> **TASK DIRECTIONS**
Scale every coordinate in the answers by 1.9, rounding to whole numbers with halves going up. Give back each line in full, changing nothing but those coordinates, for everything from the line containing "Open the React emoji menu" down to the line containing "coord(171,264)".

Begin SOURCE RECORDS

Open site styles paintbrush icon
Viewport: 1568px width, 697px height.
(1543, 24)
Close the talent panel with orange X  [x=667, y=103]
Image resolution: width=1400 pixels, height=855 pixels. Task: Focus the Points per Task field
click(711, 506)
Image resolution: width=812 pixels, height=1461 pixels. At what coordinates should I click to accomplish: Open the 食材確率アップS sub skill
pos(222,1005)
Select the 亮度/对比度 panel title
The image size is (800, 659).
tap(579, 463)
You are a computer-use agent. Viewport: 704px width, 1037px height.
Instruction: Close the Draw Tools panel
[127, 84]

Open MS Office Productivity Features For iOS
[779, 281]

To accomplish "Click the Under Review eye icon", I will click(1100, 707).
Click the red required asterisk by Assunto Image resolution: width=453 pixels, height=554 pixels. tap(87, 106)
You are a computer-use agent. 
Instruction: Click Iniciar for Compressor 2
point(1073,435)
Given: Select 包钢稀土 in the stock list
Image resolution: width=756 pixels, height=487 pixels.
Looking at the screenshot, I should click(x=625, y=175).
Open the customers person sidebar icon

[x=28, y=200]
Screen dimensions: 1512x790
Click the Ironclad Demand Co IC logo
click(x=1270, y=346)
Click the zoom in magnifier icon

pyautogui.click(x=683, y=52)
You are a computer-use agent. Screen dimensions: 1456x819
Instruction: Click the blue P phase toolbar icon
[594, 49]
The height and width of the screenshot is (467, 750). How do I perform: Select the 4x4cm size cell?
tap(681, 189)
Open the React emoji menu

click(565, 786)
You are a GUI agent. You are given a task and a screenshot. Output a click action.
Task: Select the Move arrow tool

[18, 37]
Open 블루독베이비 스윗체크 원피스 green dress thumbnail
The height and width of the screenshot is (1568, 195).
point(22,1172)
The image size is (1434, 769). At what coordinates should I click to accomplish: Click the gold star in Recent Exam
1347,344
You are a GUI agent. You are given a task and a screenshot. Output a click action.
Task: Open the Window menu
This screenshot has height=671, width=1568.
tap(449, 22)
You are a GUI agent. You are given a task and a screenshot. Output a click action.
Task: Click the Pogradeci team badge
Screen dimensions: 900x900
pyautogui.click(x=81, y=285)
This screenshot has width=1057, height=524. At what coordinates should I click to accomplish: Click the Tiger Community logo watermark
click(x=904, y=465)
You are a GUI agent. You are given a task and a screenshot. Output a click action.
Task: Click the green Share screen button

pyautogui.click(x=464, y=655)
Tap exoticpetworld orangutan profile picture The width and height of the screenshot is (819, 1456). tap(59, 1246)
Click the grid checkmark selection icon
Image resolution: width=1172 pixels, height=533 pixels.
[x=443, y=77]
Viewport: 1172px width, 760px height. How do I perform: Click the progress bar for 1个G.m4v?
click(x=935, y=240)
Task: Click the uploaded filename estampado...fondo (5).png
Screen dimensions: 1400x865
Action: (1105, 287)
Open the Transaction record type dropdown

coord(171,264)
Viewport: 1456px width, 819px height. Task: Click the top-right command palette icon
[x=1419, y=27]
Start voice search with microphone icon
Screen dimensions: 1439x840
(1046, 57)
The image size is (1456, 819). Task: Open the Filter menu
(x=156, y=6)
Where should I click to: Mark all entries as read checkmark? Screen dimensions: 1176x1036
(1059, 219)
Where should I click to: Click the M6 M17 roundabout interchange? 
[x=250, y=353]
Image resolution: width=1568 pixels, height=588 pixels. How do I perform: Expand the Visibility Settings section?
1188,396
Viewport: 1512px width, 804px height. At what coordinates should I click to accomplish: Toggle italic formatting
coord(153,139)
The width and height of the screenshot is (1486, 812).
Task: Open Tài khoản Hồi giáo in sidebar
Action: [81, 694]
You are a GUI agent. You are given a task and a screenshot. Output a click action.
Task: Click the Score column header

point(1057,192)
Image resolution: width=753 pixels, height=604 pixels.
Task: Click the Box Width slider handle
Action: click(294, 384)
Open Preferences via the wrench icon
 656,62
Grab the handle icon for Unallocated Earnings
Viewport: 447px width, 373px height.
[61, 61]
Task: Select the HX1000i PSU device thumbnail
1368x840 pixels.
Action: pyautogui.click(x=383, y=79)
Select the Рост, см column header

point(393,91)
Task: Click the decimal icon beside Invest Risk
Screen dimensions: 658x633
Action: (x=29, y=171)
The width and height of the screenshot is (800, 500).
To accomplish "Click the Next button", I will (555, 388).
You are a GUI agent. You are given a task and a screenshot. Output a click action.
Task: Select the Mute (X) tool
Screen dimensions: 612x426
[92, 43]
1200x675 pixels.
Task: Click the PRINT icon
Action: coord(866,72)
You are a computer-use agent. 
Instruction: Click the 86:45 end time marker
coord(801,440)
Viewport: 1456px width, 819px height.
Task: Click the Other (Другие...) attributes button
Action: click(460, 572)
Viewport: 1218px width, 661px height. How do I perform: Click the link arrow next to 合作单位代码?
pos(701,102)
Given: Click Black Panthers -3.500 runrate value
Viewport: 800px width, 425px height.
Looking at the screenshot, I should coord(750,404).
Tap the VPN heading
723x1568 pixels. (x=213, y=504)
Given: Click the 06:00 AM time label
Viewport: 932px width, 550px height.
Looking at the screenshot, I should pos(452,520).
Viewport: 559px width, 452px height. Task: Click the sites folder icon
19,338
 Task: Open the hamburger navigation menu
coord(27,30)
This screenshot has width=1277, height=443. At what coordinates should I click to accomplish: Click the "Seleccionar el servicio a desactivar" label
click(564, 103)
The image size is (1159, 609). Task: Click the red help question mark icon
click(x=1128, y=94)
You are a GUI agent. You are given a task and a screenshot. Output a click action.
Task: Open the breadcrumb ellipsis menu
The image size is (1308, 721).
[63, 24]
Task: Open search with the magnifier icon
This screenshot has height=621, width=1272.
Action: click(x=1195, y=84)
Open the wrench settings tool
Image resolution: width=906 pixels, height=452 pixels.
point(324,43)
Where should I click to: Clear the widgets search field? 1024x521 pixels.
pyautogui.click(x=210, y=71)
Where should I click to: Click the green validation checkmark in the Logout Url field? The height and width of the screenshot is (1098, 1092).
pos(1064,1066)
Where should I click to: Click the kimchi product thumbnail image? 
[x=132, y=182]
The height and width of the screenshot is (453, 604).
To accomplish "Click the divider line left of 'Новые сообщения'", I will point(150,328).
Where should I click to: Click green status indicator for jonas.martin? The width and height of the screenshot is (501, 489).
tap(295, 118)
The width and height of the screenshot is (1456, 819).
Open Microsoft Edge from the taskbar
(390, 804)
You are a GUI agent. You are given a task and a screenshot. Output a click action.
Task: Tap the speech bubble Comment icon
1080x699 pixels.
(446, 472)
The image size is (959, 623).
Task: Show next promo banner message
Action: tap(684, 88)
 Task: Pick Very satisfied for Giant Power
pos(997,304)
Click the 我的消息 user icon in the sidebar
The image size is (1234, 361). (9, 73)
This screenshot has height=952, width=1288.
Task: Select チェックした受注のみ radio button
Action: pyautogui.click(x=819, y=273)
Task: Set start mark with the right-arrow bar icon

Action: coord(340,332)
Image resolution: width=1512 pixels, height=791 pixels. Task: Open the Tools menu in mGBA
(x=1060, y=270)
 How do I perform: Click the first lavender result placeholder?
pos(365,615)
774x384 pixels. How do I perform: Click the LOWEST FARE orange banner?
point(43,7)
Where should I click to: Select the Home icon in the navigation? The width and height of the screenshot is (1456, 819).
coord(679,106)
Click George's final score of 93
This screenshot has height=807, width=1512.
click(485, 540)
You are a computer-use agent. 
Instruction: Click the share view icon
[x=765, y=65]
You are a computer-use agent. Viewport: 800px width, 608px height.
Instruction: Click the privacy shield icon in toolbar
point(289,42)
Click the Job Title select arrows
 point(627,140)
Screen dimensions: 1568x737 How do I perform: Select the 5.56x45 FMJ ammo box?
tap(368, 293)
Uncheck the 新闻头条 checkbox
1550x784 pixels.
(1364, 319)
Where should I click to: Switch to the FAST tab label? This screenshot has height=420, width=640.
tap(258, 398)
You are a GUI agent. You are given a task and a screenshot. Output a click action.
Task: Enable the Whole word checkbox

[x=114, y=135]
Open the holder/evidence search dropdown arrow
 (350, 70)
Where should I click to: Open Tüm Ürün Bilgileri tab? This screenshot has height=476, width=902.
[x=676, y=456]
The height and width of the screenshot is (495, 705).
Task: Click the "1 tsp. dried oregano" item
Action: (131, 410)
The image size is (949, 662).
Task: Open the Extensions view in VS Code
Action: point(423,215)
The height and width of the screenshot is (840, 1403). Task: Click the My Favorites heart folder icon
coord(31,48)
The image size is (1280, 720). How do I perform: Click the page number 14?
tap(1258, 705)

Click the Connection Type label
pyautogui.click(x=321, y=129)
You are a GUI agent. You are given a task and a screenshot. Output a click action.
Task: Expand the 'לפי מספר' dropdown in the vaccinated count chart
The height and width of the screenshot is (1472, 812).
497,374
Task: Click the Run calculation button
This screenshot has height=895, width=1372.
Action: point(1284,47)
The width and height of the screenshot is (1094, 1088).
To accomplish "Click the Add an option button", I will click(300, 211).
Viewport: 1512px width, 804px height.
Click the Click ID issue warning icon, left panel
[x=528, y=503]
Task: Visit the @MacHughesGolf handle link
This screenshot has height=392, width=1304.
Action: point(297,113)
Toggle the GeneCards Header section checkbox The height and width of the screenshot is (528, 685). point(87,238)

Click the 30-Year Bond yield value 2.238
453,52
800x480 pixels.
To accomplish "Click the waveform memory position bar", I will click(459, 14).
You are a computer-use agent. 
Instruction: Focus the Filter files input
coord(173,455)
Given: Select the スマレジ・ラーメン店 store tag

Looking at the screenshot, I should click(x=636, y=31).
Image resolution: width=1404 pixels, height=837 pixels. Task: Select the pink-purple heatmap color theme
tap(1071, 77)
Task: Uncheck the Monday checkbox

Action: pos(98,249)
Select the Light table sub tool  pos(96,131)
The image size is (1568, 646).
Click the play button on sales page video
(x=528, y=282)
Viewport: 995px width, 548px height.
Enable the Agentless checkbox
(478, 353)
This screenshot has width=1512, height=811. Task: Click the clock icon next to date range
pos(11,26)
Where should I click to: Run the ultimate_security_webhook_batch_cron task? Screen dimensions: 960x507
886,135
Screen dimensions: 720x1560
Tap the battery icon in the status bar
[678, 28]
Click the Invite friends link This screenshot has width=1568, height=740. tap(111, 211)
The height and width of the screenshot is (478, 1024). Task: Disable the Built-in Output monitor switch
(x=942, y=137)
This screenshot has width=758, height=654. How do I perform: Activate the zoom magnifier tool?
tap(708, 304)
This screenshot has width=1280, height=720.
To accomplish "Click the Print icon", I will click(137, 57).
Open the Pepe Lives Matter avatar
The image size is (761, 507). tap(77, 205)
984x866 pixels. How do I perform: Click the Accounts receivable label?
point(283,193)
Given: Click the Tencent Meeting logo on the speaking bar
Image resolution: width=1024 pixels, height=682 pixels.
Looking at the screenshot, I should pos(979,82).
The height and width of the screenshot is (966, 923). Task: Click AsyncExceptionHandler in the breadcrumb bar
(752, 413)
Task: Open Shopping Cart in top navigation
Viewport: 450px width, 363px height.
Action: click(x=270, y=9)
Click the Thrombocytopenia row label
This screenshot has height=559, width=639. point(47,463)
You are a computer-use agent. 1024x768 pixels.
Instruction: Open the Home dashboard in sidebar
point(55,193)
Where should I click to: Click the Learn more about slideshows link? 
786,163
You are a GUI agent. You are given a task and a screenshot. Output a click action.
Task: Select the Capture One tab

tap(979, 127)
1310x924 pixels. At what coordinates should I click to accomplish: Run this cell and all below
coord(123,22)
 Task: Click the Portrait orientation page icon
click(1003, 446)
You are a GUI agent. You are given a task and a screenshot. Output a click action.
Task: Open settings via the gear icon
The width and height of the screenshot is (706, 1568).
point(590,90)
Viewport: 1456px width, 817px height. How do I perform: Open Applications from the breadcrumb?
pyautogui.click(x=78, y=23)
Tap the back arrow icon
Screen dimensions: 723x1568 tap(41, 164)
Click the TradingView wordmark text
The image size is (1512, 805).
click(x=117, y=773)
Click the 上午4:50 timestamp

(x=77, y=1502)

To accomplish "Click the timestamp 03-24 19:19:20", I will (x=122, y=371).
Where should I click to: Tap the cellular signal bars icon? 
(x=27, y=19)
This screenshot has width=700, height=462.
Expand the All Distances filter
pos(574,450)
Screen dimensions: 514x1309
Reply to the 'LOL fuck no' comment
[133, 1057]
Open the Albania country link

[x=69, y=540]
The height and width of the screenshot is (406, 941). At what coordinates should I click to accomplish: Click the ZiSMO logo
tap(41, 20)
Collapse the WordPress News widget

End SOURCE RECORDS

> **FINISHED TASK**
Open the React emoji menu

click(1074, 1493)
You are a GUI agent. You are given a task and a screenshot. Output a click action.
Task: Select the Move arrow tool

[34, 70]
Open 블루독베이비 스윗체크 원피스 green dress thumbnail
The height and width of the screenshot is (1568, 195).
point(42,2227)
The image size is (1434, 769). At what coordinates should I click to accomplish: Click the gold star in Recent Exam
2559,654
You are a GUI agent. You are given a task and a screenshot. Output a click action.
Task: Open the Window menu
This screenshot has height=671, width=1568.
tap(853, 42)
You are a GUI agent. You are given a task and a screenshot. Output a click action.
Task: Click the Pogradeci team badge
Screen dimensions: 900x900
pyautogui.click(x=154, y=542)
This screenshot has width=1057, height=524. At what coordinates should I click to accomplish: Click the Tiger Community logo watermark
click(x=1718, y=884)
You are a GUI agent. You are given a task and a screenshot. Output a click action.
Task: Click the green Share screen button

pyautogui.click(x=882, y=1245)
Tap exoticpetworld orangutan profile picture The width and height of the screenshot is (819, 1456). tap(112, 2367)
Click the grid checkmark selection icon
Image resolution: width=1172 pixels, height=533 pixels.
[x=842, y=146]
Viewport: 1172px width, 760px height. How do I perform: Click the progress bar for 1个G.m4v?
click(x=1777, y=456)
Task: Click the uploaded filename estampado...fondo (5).png
Screen dimensions: 1400x865
Action: (2100, 545)
Open the Transaction record type dropdown

coord(325,502)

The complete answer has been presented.